31 de mayo 2005 - 00:00

Ahora niega Ginés carta de Baseotto

Antonio Baseotto
Antonio Baseotto
Una investigación judicial por la controvertida carta enviada por el obispo castrense al ministro de Salud, Ginés González García, ante una denuncia hecha en la Justicia Federal, va camino a ser archivada al no poder determinar ese fuero quién hizo conocer la misiva pública. Nadie admite haberlo hecho. El primero en responderla en el diario «Página/12» el 19 de febrero de este año fue el viceministro de Salud, Héctor Conti, admitiendo su existencia y calificando de «nuevo Torquemada» a monseñor Antonio Baseotto. En ese momento, desde el ministerio se reconoció que «los términos de la carta - que según fuentes oficiales nunca llegó a destino y que publicó íntegra este diario-, provocaron la inmediata reacción del viceministro Conti». Para entonces, el ministro de Salud estaba de visita oficial en China.

La carta enviada por el obispo castrense provocó un conflicto entre estados al denunciar el gobierno de Néstor Kirchner el acuerdo por el cual fue posible la designación del vicario castrense. El conflicto llegó a la Santa Sede antes de la elección del nuevo Papa, y en el gobierno se especuló que con la muerte de Juan Pablo II se abría una etapa de renovación del elenco gobernante vaticano, imaginaron que más favorable a los intereses argentinos. No fue así y el nuevo Pontífice, Benedicto XVI, no sólo ratificó las líneas del largo papado de Wojtyla sino que confirmó en sus funciones a los números uno y dos de la influyente secretaría de Estado, el cardenal Angelo Sodano y el arzobispo argentino Leonardo Sandri. De allí que el gobierno, ausente en las exequias de Juan Pablo II, se trasladó en masa a Roma a la entronización del nuevo Pontífice romano, buscando dar la mejor imagen para los dos frentes, el interno y el externo. Aunque las conversaciones entre el nuncio apostólico Adriano Bernardini y el secretario de Culto, Guillermo Oliveri, continúan, el secreto impuesto por los mismos términos del acuerdo firmado entre ambos estados en 1957 no ha permitido hasta ahora conocer qué pasará con el titular de esa diócesis.

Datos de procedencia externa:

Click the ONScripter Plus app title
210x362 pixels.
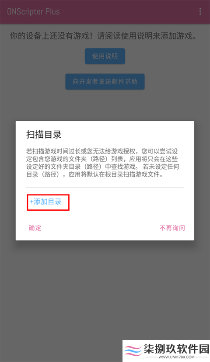(x=33, y=12)

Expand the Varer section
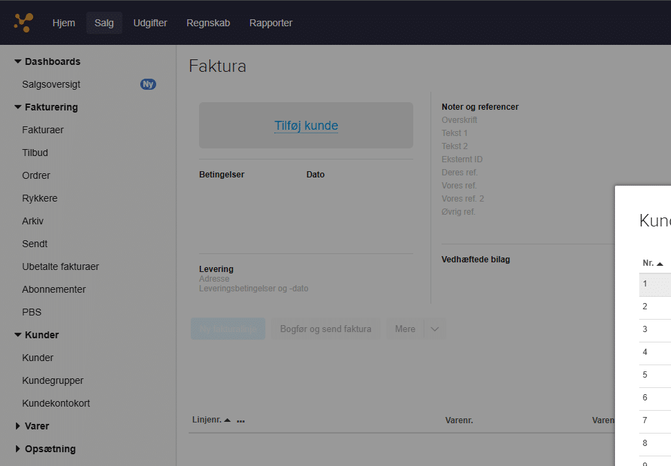[18, 426]
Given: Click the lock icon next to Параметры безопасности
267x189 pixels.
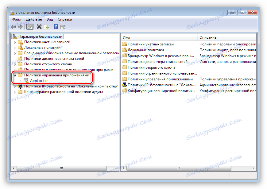Looking at the screenshot, I should (14, 36).
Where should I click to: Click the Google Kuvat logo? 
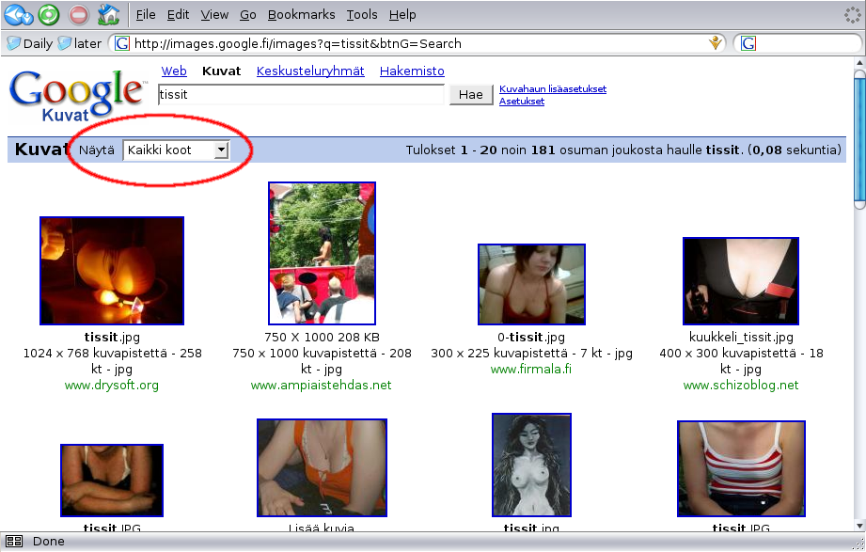tap(76, 94)
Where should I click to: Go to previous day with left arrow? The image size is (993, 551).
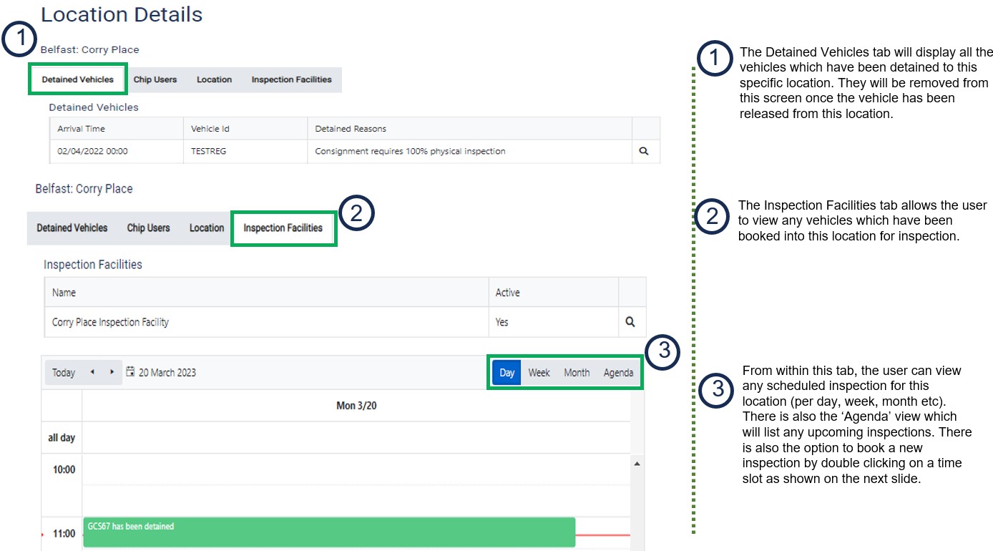point(92,372)
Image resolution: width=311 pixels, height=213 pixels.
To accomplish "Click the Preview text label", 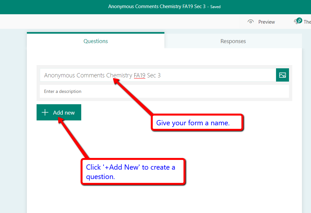I will pyautogui.click(x=266, y=22).
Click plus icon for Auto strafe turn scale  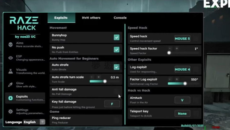click(x=98, y=77)
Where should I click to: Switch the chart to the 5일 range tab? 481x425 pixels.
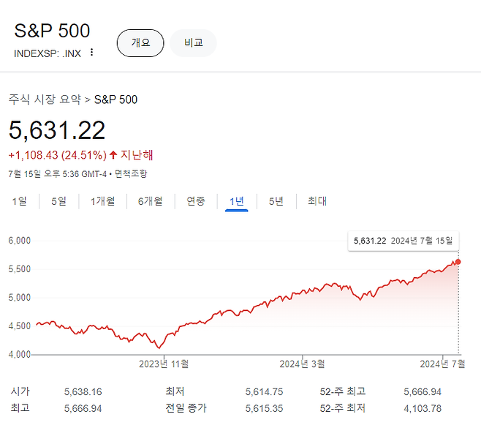tap(59, 201)
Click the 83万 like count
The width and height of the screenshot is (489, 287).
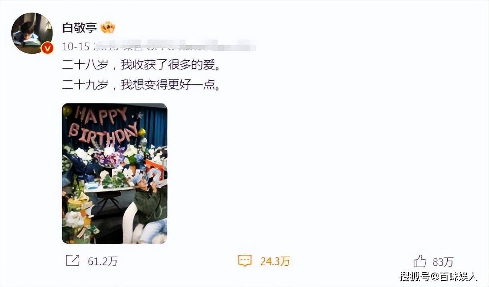[443, 262]
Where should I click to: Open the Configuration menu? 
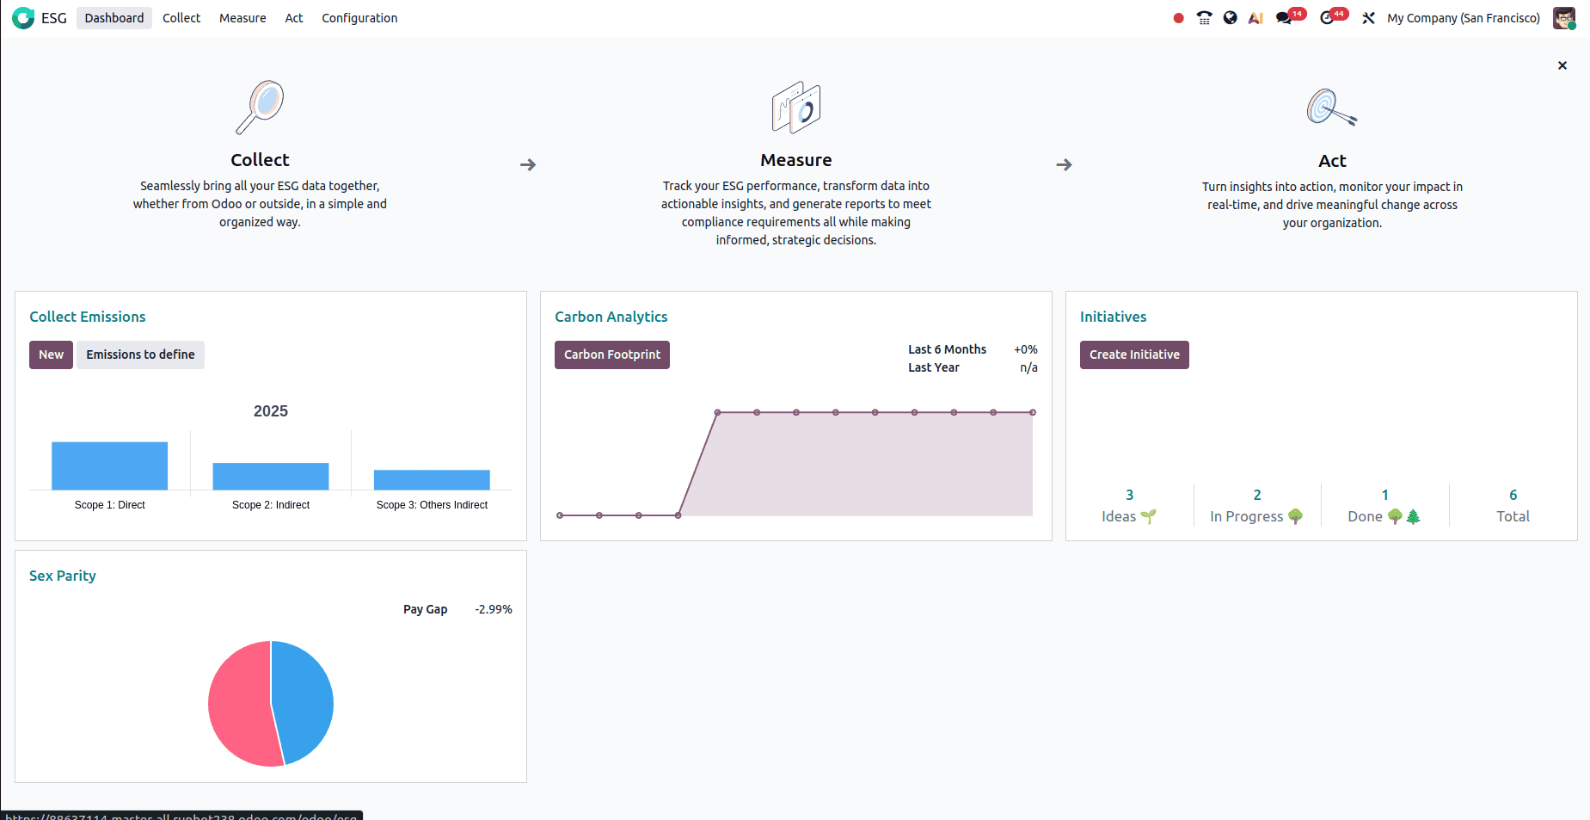[359, 18]
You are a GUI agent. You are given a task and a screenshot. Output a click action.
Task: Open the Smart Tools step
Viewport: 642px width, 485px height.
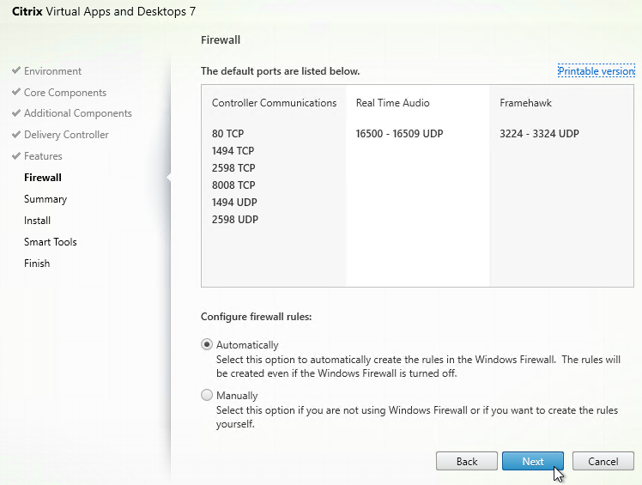click(51, 242)
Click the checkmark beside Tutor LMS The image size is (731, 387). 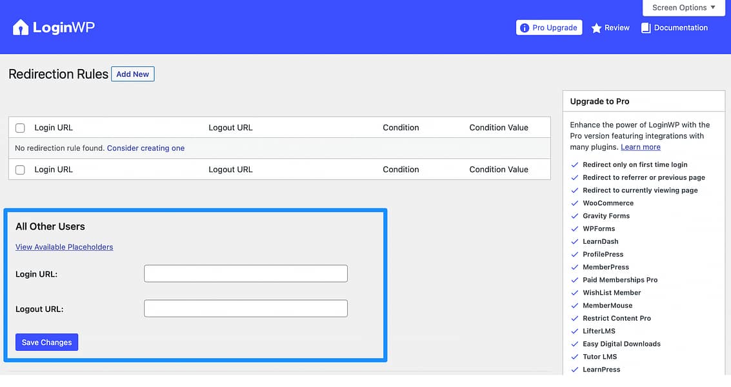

Por lo pronto el ministro de Salud, González García, aseguró ayer ante un requerimiento de la Justicia que nunca recibió la carta en la que monseñor Baseotto criticó la política oficial sobre la despenalización del aborto usando una frase bíblica en la que se señala que quienes «escandalicen» a los más pequeños merecerían que «se les ate una piedra de molino al cuello y se los arroje al mar».

• Frase completa

Pero no fue sólo esto lo que dijo Baseotto y lo reconoció ante los estrados judiciales. La frase completa dice que «cuando usted repartió públicamente profilácticos a los jóvenes, recordaba el texto del Evangelio donde nuestro Señor afirma que 'los que escandalizan a los pequeños merecen que les cuelguen una piedra de molino en el cuello y los tiren al mar'» Y agregó: «Lo menos que puedo decir es que es anticientífico propiciar el aborto, asesinato de hombres inocentes; y que distribuir profilácticos es propiciar el libertinaje sexual y difundir impunemente el sida, que es ampliar el mercado de los que negocian y lucran con la salud física y moral de nuestra juventud».

Según señalaron ayer voceros judiciales, el ministro de Salud respondió a través de un escrito el requerimiento formulado por la jueza federal María Servini de Cubría, quien tiene a su cargo la investigación que se sigue por presunta «apología del delito», en contra del prelado.

La denuncia fue realizada por el abogado
Ricardo Monner Sans, luego de que se conociera públicamente la existencia de esa carta enviada por Baseotto al ministro, en la que cuestionó en duros términos su política en torno a la despenalización del aborto, un principio defendido a ultranza por la Iglesia.

En esta causa ya se había enviado un oficio al Ministerio de Salud para reclamar una copia de la carta, pero el ministro respondió que no había recibido la misiva, el mismo argumento que utilizó originalmente
González García en su escrito. En cambio, a principios de abril pasado, Baseotto se presentó ante la jueza Servini de Cubría y a través de un escrito reprodujo los contenidos de la carta enviada al ministro.

Voceros allegados a la investigación estimaron que
«todo parece indicar que la causa va camino de ser archivada, porque más allá de la repercusión que tuvo el episodio, no ha sido posible determinar la circunstancia de tiempo, modo y lugar en la que se habría cometido el delito». Traducido, que ahora nadie admite haberla dado a conocer, único extremo por el que podría probarse la «apología del delito», en alusión al precepto evangélico que dice que «con una piedra de molino al cuello se lo arroje al mar», a quien escandalice a los pequeños.